Video Conferencing from Home Amid COVID – Security is Key!
/The COVID-19 Pandemic has accelerated the change in how attorneys work with their clients. Social Distancing requirements make on-site client meetings at a firm's "brick and mortar" office, travel to experts for same-room depositions and in-courthouse hearings, trials, and oral arguments increasingly infrequent if not nonexistent. It is a concept that attorneys and judges are going to have to embrace, given the uncertainty of COVID. But legal professionals need to ask, "are our video conferences" secure from prying eyes?

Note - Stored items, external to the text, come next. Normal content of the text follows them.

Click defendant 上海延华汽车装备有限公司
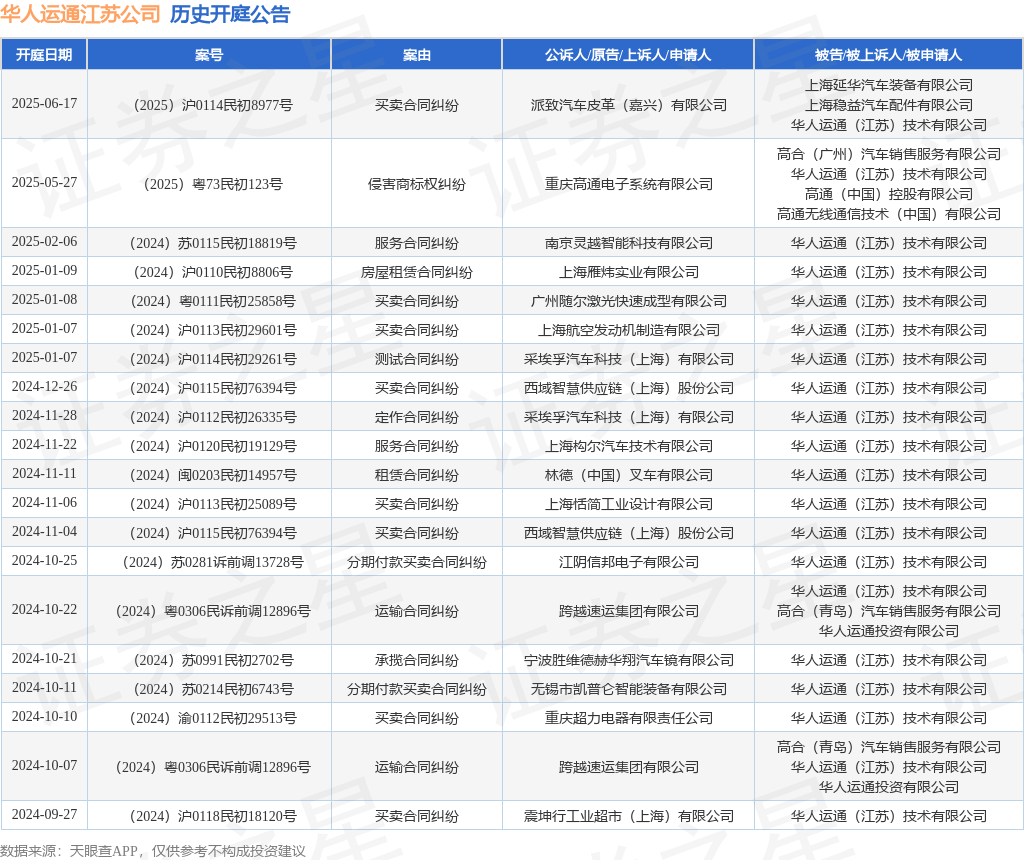 point(888,85)
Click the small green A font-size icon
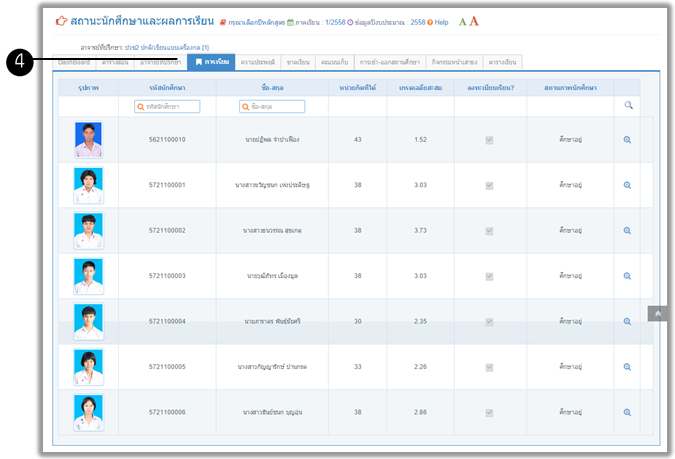 pos(461,22)
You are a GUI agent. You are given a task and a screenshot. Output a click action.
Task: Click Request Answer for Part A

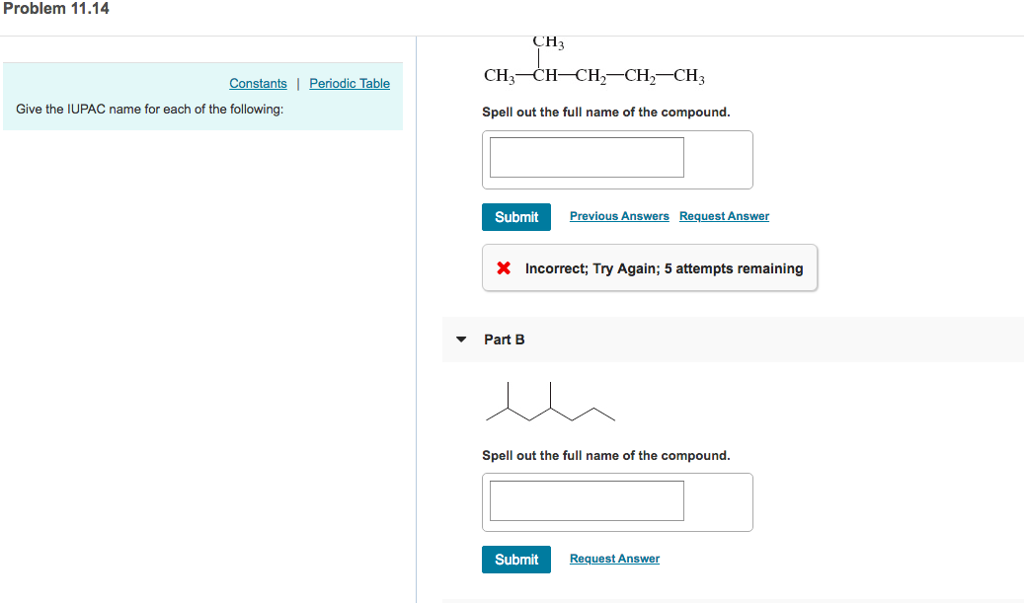(724, 216)
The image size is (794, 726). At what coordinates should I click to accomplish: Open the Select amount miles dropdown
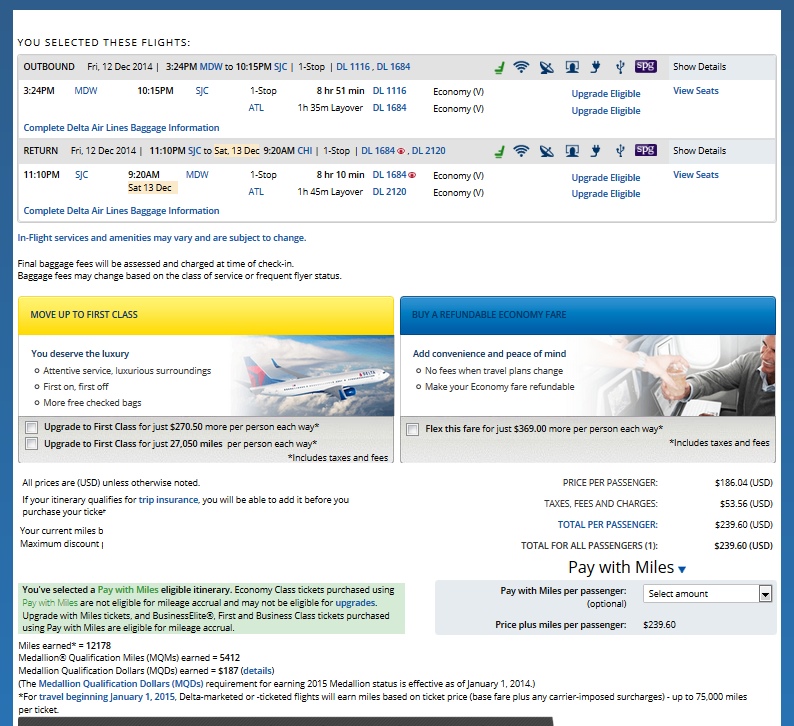click(x=708, y=593)
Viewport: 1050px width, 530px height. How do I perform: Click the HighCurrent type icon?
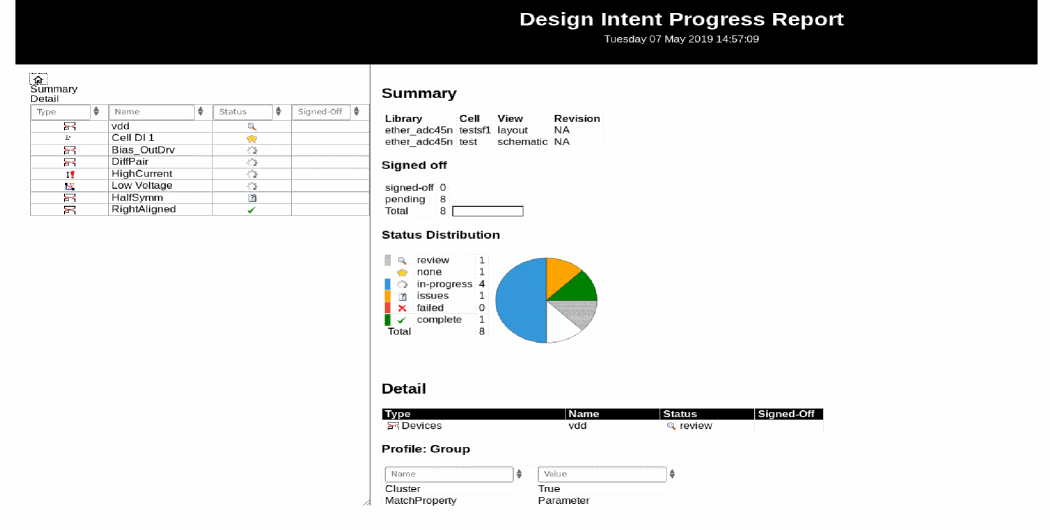[x=70, y=175]
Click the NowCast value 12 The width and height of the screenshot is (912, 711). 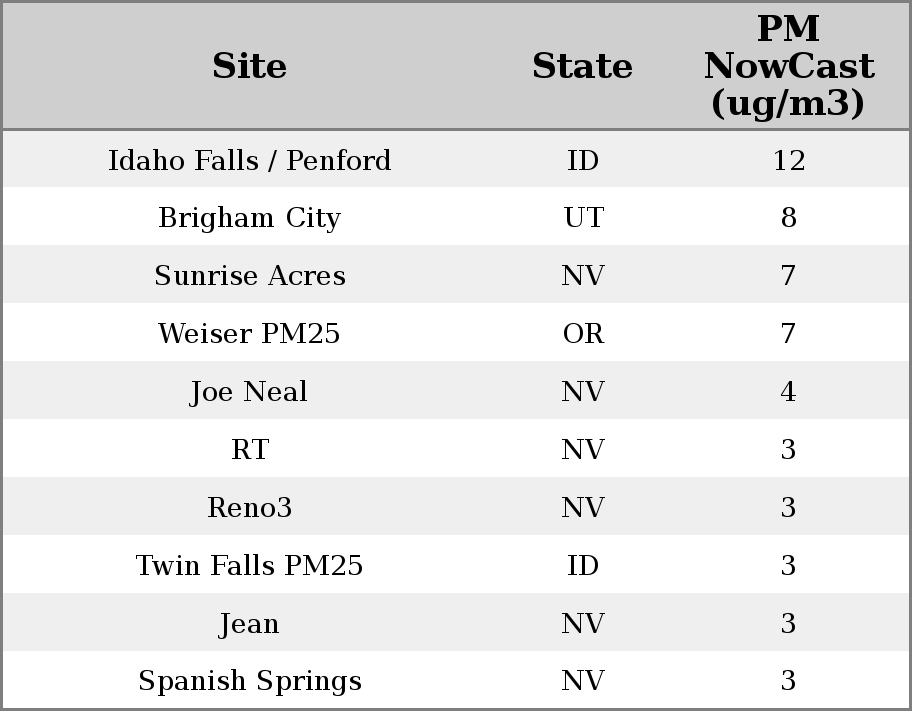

The demand in video conferencing caught video-conferencing company Zoom off guard. Security flaws in its service were being abused by unscrupulous parties. This, of course, raises immediate concerns about the privacy, confidentiality, and overall security of utilizing video conferencing as a secure and legally ethical means for attorneys to conduct business for and with their clients.
Zoom just rolled out major security upgrades to its system. As a practical matter, this will not solve all of its problems. No service, e.g., Facetime, Microsoft Teams, Skype, etc., including Zoom, are foolproof – heck, Apple iOS was just revealed to have a possible security flaw that may have been around for ten years! Remember, build a better mousetrap, a smarter mouse will come along. Worse when you do not even know there are problems with your proverbial mousetrap! But what then is a lawyer to do?
ABA Rule 1.1 [8] requires that Attorneys "… maintain the requisite knowledge and skill, a lawyer should keep abreast of changes in the law and its practice, including the benefits and risks associated with relevant technology, engage in continuing study and education and comply with all continuing legal education requirements to which the lawyer is subject." In the same vein that requires us to keep our software up-to-date (security patches everyone!), secure wi-fi /internet (password protect your router and use VPNs in public) and password protect your smartphone, tablet, laptop, and desktop, you need to keep your video-conferencing software up-to-date. Moreover, you must pay attention to the news and be wary of security announcements, breaches, and updates to the software and hardware you use at work (and at home).
Diligence requires that you pay attention and act when news hits! And with social distancing becoming the "new norm," video conferencing will be here for a while.